2 WCET Measurement
A bare metal application was developed for realizing how various latency factors increase the upper-bound of the software execution time. Using this bare metal application, the normal execution time and WCET are measured by disabling and enabling the latency factors. In the application, the device eNVM stores a custom bootloader. At device power-up, the E51 monitor core executes the bootloader for loading separate binary files in the DDR memory for each U54 application core.
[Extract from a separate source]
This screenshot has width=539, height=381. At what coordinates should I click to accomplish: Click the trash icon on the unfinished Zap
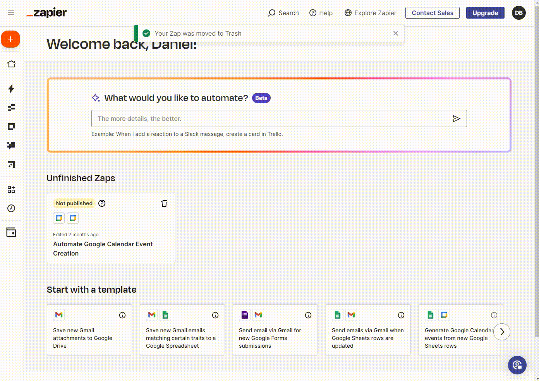164,203
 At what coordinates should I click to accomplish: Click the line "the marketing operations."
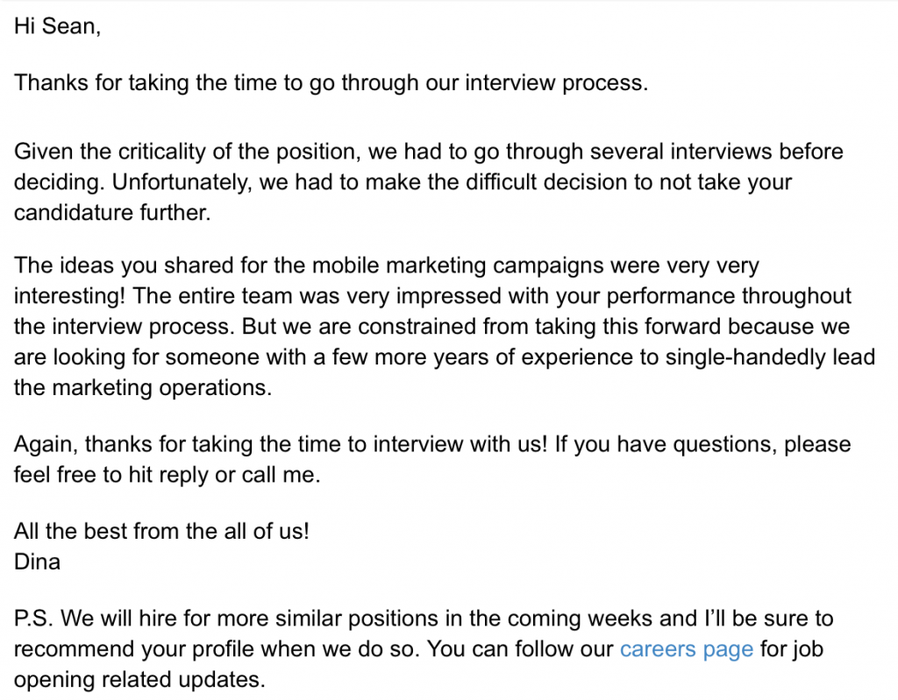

The bootloader executes from eNVM (code) and scratchpad (data).
The following figure shows the memory hierarchy and the interaction of application cores with different memory regions in the example application.
The following table lists the task executed by each U54 application core and the memory region used for fetching and executing the code. The bootloader loads all the binary files to different DDR regions.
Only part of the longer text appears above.